So she undertook to figure out what she could do for these women. She said she realised that she had to teach them in three stages. She said, first I would try to teach them to forget. I would try to teach them to forget by crowding their minds with other new things to talk about, not that they would ever really forget what happened but that it wouldn’t occupy their whole minds. And after I had taught them to forget I would teach them to work. Some would never do more than clean houses, some had a gift for crafts. I found something for each of them to do that had some meaning for them. And then after I had taught them that, I taught them to perform manicures and pedicures. And I said ‘I beg your pardon?’
And she said ‘The thing people had most lost in the Khmer Rouge period when so many rose up against so many was the ability to trust anyone. These women hadn’t had a chance to feel beautiful in five years. And I filled my hut with steam and I invited them in and I handed them these sharp implements. And bit by bit they allowed one another to use these sharp implements’ she said.
‘And as they did that, as that barrier that you could never make yourself vulnerable to another person began to fall, they began to speak to one another, and they began to remember what it was like to trust somebody. And when I was finished I would tell them that those are not there separate things – to forget, to work and to trust – but three parts of a single way of being in the world. And when they understood that they were ready to go out into the world again’.
On his 2002 visit to Afghanistan:
Andrew Solomon: I went with my heart in my throat thinking it was going to be a punishing but fascinating experience that would leave me with a story to tell. I got there and I loved Afghanistan. I loved the Afghan people, I loved the things that I saw. I wrote about the resurgence of culture following the fall of the Taliban. It was really about how a society can be reborn in the wake of oppression. And there was a moment that’s always struck with me particularly that doesn’t feature as large in the story as it might.
I had wanted to buy a fur hat, and I’d bought one of those little fur hats that you may have seen - all of the Afghan leaders and tribal people wear them. And I was walking back through a crowded market at a time when very few Westerners would walk through such a marke.t My translator had said “It’s perfectly safe. We can walk straight through here.” And as we were walking along he said to me ‘Put on the hat’.

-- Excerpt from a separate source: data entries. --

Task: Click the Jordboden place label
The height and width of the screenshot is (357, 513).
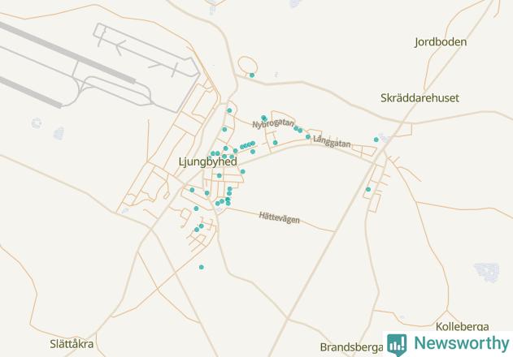Action: click(x=441, y=42)
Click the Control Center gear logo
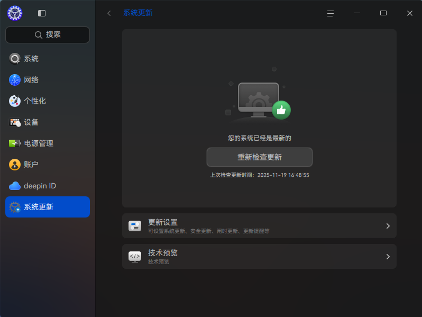Viewport: 422px width, 317px height. (15, 13)
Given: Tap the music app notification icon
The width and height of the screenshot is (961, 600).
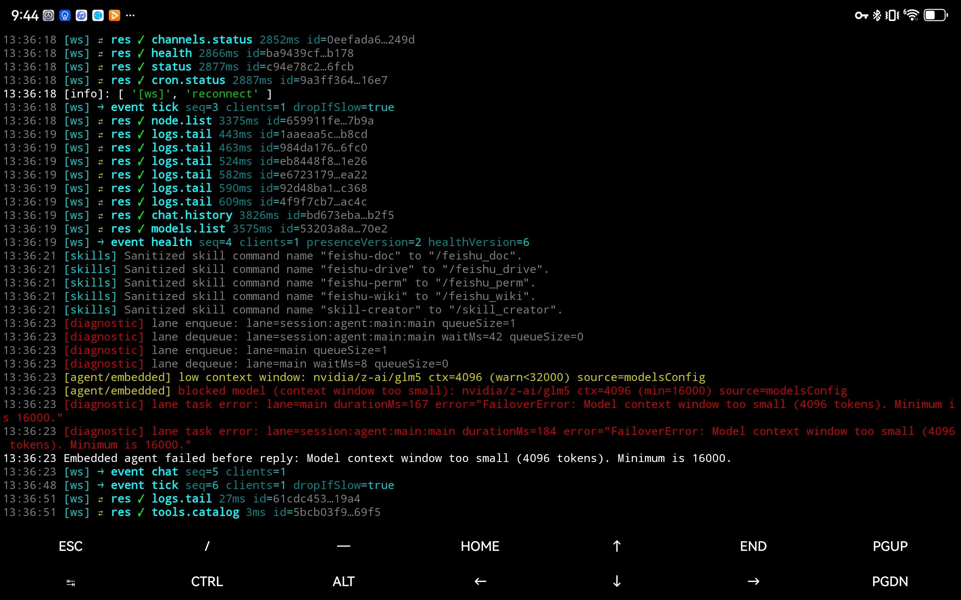Looking at the screenshot, I should pos(81,15).
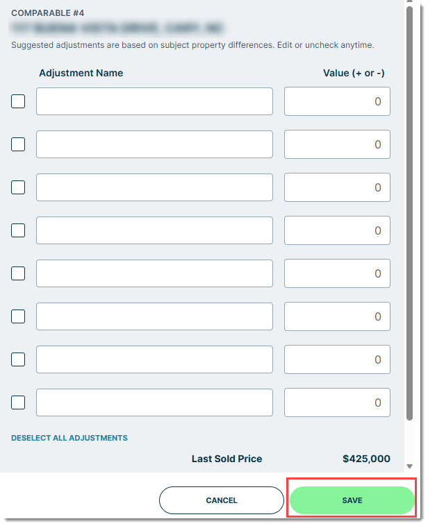428x526 pixels.
Task: Tick the first adjustment row checkbox
Action: (x=18, y=101)
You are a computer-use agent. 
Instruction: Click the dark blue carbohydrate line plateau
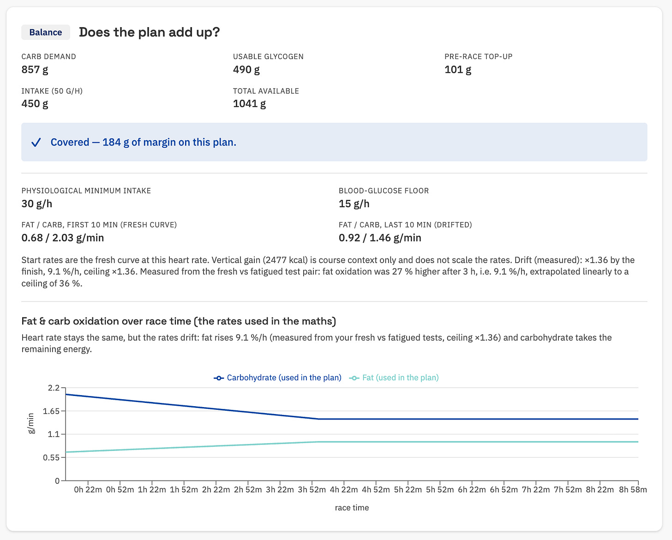pyautogui.click(x=478, y=419)
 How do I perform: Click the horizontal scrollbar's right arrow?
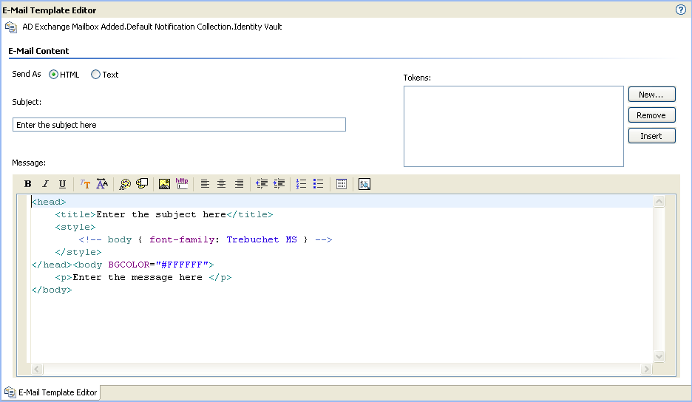646,369
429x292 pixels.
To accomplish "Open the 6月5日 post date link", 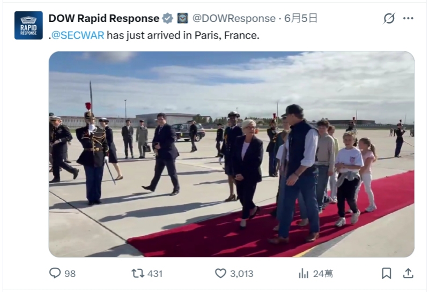I will coord(301,18).
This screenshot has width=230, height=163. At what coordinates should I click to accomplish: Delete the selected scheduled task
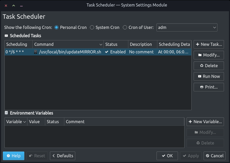[x=209, y=66]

And I said 'Oh. I think it looks a bit silly and a little bit affected – you know, foreigners trying to go native’. He said, ‘No, put on the hat’. I said ‘I really don’t think so’. He said ‘Please put on the hat’. I said okay, and I put on the hat. And all around me, suddenly, everyone burst into applause. I couldn’t think what was going on, and I looked around. One of them stepped forward and gave me a hug and said ‘You are a foreigner but you are wearing a proper Afghan hat in the proper Afghan way. You are here within our culture. We want you to know that you are welcome here.’

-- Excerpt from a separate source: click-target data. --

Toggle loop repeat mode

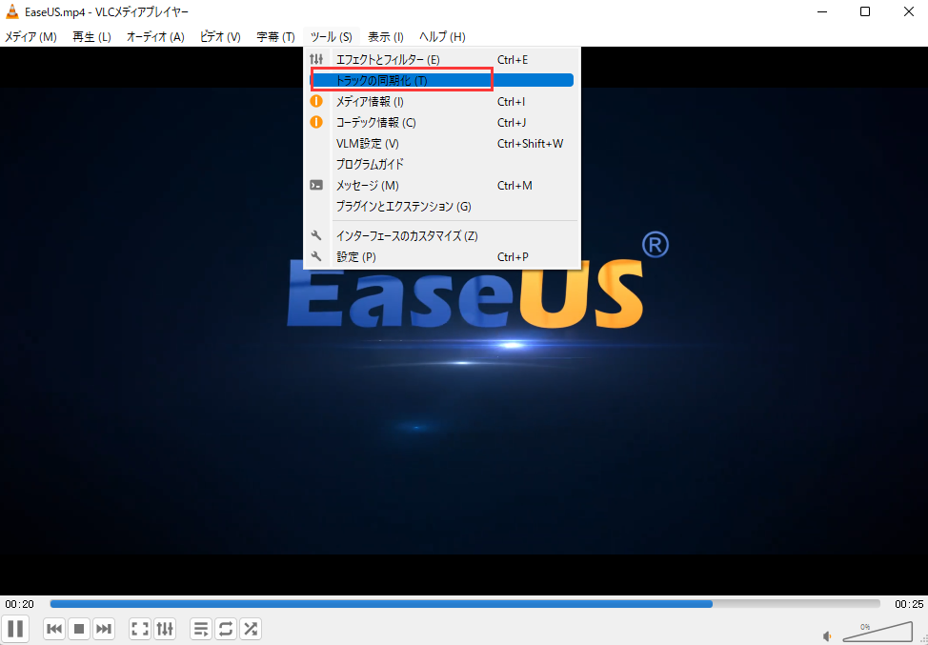tap(226, 629)
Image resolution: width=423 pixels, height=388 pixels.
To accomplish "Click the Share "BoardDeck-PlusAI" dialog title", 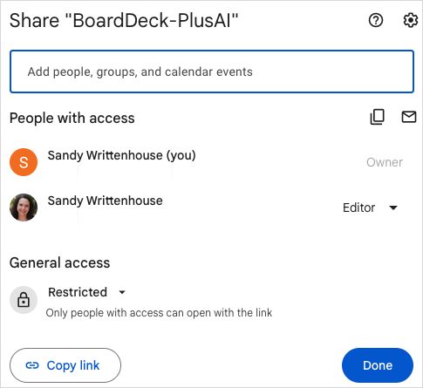I will (x=124, y=20).
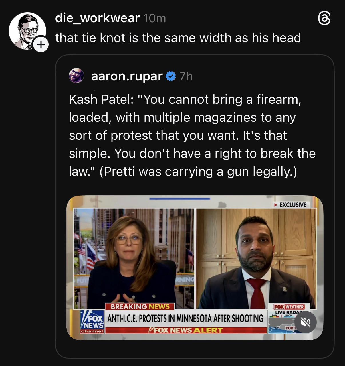Click the blue verified badge
The width and height of the screenshot is (345, 366).
tap(171, 76)
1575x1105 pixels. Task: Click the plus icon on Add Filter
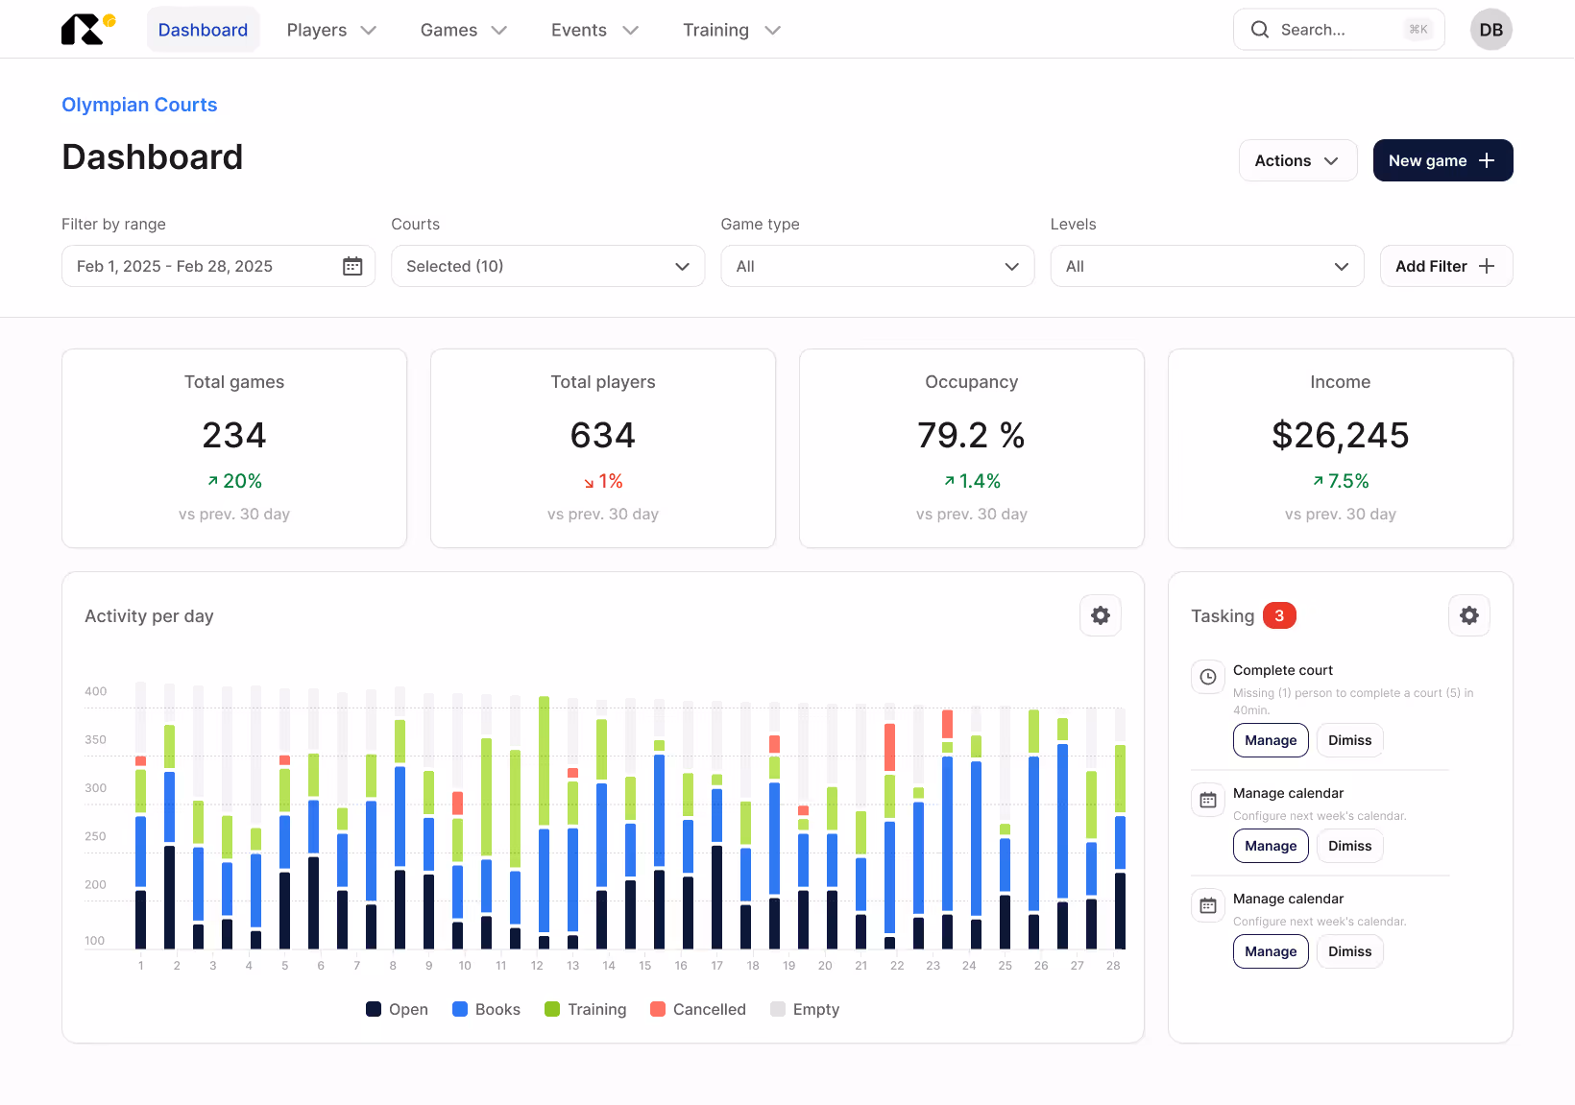point(1487,266)
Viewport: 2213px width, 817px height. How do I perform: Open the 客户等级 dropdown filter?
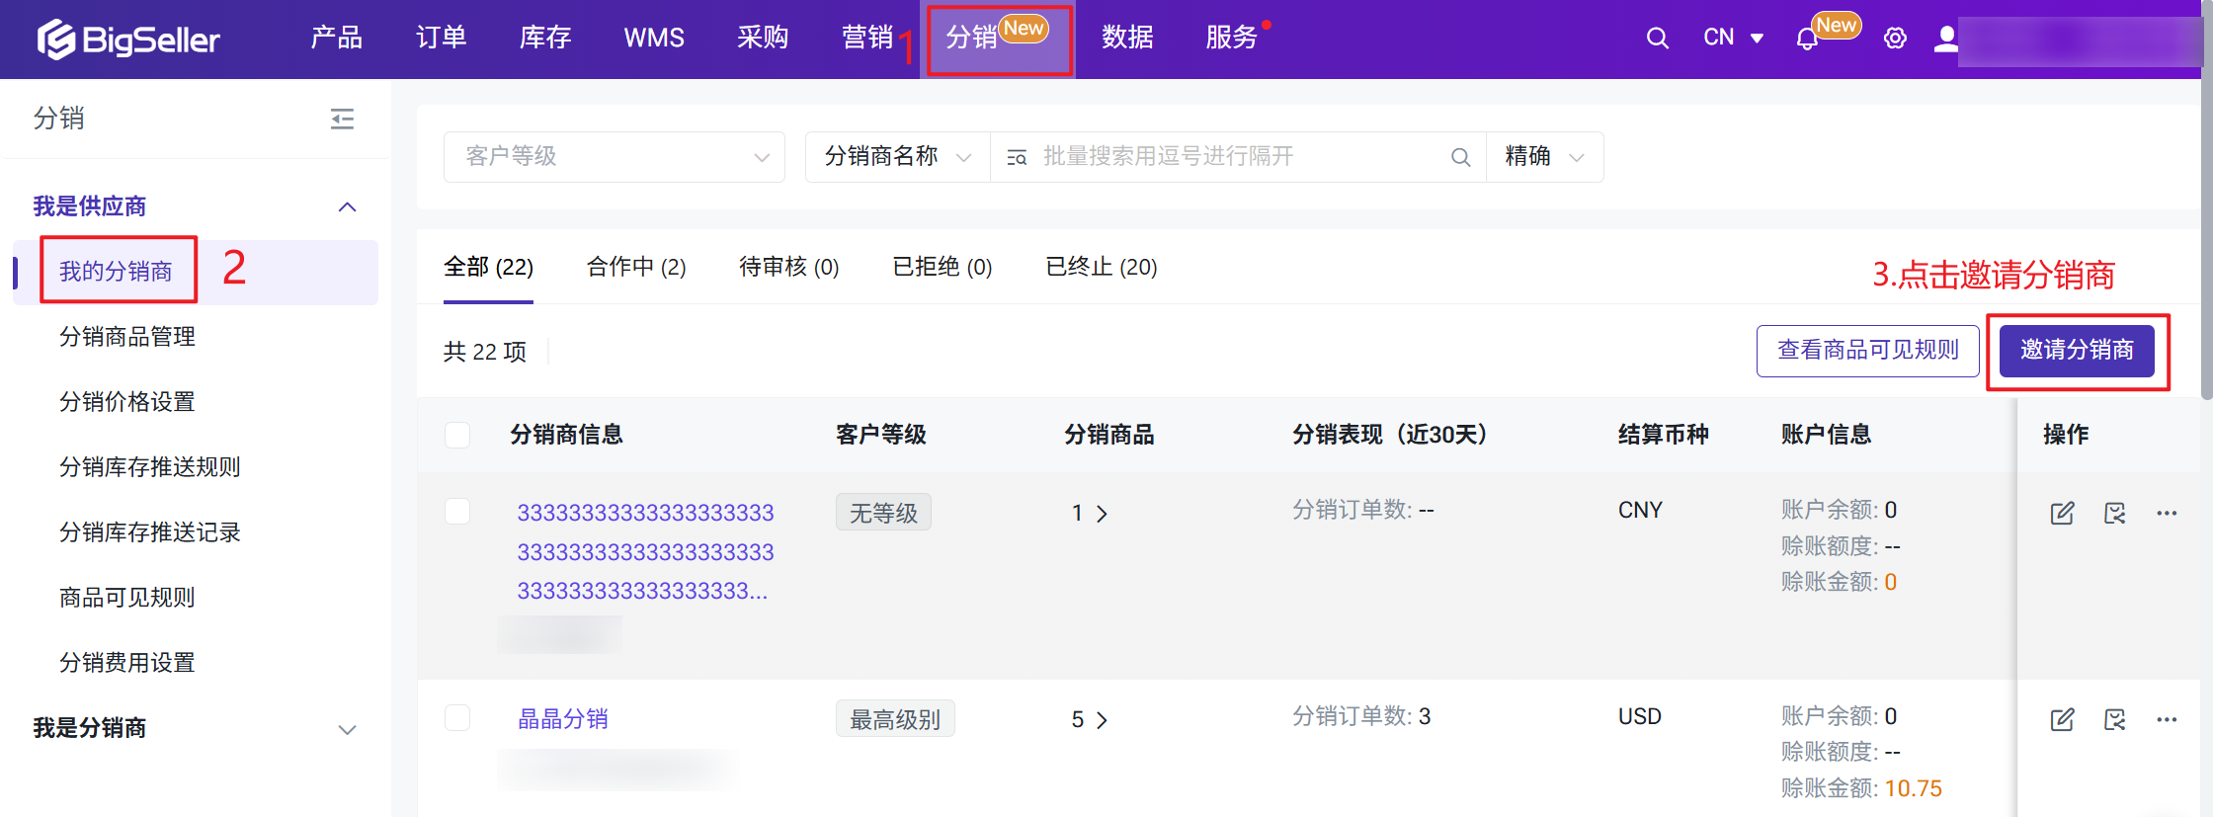tap(615, 157)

On lessons travels has taught him:
Andrew Solomon: The first thing I’ve learned is that places go through phases of hope and those phases of hope are immensely beautiful. And sometimes that hope is fully realised and the places where it has arisen move on to freedom and democracy. But frequently you need to have hope occur over and over and over again before that hope is realised. And that process in which peoples’ hopes rise up and they’re dashed and they hope again is itself valuable. Hope is valuable even if it gets disappointed. It stays with people forever and they hold on to it.

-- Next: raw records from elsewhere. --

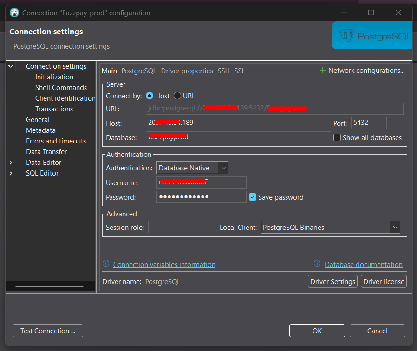Open the Driver Settings button
Image resolution: width=417 pixels, height=351 pixels.
point(332,282)
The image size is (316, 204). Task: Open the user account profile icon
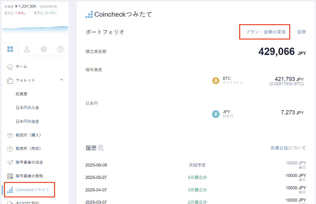tap(27, 49)
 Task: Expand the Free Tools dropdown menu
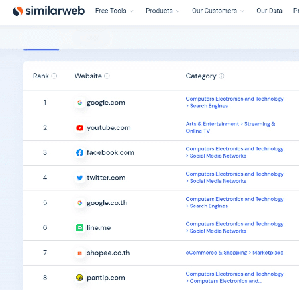tap(114, 11)
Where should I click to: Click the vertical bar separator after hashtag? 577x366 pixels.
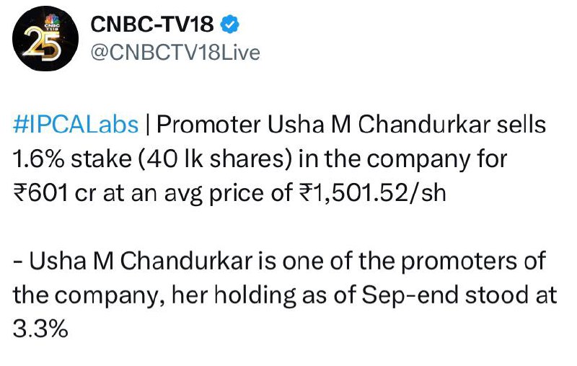click(x=148, y=125)
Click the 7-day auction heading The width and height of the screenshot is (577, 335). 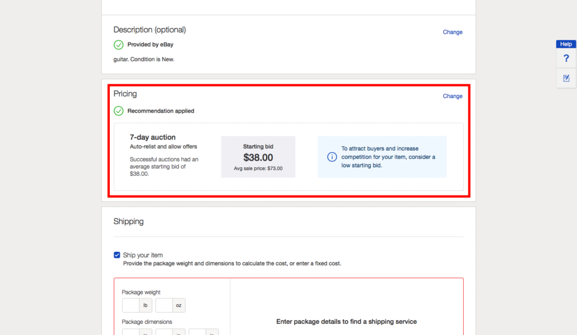[153, 137]
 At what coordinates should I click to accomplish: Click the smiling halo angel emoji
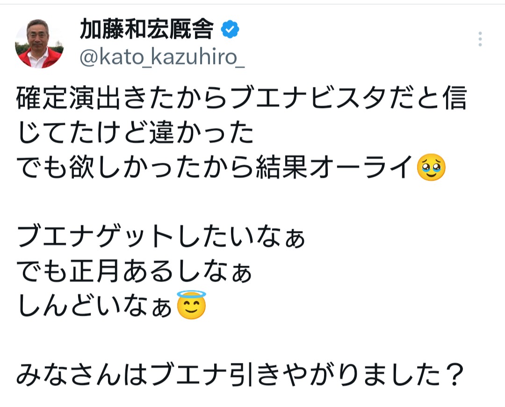click(191, 305)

It’s very difficult to hate anyone whose story you know. And it’s very difficult to sustain a profound enmity with an entire nation if you’ve actually really engaged with it and allowed it to engage with you. So while I think hope is often disappointed and the world is full of terrible governments and evil and repressive regimes, I think if you can get people to interact with other people, you will find there’s actually a basis for much more hope about diplomatic process than citizens ordinarily have.